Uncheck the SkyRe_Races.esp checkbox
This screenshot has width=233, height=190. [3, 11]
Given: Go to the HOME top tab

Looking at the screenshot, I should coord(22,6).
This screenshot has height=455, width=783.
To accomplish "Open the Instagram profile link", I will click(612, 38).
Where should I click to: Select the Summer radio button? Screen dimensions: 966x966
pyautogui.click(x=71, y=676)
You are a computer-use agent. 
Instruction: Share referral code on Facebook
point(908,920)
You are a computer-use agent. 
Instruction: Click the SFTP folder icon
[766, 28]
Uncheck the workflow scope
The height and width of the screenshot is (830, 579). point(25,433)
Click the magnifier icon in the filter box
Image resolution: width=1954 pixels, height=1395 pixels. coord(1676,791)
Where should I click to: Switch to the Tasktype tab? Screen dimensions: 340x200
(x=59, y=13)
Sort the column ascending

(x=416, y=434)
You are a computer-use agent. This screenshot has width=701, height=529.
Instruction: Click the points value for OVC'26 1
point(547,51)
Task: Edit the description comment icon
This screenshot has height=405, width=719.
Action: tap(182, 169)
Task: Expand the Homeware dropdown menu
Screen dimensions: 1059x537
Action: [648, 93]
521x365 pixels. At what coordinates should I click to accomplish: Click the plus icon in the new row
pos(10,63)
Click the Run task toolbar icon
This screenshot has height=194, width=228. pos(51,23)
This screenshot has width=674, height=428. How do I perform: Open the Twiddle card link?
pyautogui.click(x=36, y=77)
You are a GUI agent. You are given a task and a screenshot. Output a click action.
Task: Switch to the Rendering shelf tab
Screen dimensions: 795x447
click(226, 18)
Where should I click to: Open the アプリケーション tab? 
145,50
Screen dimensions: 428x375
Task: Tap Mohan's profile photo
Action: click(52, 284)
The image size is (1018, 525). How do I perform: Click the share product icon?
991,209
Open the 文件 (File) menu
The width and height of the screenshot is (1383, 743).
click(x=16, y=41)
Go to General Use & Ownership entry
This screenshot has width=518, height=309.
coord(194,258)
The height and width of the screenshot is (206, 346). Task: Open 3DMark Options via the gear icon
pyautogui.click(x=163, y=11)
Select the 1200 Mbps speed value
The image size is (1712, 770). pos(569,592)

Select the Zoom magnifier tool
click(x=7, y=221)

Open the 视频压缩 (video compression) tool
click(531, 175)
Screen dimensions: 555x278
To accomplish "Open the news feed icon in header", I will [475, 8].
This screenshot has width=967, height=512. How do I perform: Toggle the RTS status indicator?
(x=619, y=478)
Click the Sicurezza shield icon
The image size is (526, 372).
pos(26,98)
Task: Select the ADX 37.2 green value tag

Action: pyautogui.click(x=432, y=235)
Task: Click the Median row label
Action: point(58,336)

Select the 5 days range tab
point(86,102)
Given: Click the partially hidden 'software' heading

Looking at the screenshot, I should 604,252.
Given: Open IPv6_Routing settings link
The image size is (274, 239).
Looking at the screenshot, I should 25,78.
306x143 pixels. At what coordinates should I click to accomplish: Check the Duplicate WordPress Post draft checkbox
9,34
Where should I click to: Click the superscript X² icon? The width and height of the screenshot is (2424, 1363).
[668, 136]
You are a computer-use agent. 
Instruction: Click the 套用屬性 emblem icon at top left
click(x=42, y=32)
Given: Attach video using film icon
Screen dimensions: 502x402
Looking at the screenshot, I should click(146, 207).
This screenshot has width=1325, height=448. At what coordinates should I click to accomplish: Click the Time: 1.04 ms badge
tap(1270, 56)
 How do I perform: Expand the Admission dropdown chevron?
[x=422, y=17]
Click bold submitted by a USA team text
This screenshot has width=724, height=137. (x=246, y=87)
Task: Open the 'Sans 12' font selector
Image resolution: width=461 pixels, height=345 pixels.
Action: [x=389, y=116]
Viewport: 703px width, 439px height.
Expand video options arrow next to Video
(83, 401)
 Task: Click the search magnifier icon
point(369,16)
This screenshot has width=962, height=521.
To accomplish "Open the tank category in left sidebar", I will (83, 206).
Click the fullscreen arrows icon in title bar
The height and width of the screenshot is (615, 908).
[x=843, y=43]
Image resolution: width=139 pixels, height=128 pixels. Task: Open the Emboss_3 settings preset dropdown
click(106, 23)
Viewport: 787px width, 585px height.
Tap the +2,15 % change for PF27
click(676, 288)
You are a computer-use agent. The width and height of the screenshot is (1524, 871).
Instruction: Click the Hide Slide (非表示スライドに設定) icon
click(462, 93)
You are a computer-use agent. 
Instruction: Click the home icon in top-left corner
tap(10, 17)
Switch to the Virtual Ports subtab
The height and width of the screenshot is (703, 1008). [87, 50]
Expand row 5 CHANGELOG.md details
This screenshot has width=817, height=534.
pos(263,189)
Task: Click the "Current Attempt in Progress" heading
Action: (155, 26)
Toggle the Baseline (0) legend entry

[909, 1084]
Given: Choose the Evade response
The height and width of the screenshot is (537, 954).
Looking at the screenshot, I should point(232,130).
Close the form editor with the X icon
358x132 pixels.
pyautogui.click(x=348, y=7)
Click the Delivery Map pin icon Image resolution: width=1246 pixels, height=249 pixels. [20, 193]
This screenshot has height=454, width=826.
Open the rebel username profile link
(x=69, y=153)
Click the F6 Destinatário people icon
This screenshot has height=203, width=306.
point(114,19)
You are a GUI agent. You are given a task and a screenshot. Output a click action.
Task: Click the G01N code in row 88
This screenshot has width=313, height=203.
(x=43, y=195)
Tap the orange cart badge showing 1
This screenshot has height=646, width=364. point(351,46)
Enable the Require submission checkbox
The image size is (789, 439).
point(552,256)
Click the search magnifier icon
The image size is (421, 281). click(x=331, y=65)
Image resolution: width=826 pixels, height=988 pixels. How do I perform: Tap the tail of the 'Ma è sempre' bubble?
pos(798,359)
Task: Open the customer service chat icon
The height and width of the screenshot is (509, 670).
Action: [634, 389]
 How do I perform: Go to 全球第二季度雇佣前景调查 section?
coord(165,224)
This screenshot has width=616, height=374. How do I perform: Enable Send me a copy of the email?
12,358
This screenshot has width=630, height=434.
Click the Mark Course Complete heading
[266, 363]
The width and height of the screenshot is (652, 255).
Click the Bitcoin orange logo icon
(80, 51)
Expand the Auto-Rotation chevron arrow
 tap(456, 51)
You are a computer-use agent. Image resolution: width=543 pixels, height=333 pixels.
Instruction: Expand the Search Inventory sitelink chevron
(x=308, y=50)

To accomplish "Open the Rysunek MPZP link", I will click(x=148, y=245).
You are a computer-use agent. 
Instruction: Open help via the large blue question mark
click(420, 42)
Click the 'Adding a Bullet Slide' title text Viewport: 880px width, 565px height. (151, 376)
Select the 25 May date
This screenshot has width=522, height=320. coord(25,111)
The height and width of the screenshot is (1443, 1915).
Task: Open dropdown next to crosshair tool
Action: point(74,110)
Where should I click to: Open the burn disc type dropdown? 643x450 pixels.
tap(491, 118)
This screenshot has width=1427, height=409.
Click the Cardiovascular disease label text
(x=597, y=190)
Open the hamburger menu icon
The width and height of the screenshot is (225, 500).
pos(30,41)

----

# EXERCISE DESCRIPTION
Count the lines in the items above that contain the string "coordinates", treating uppercase and lowercase letters as different. Give only the number.

# WRITTEN ANSWER
3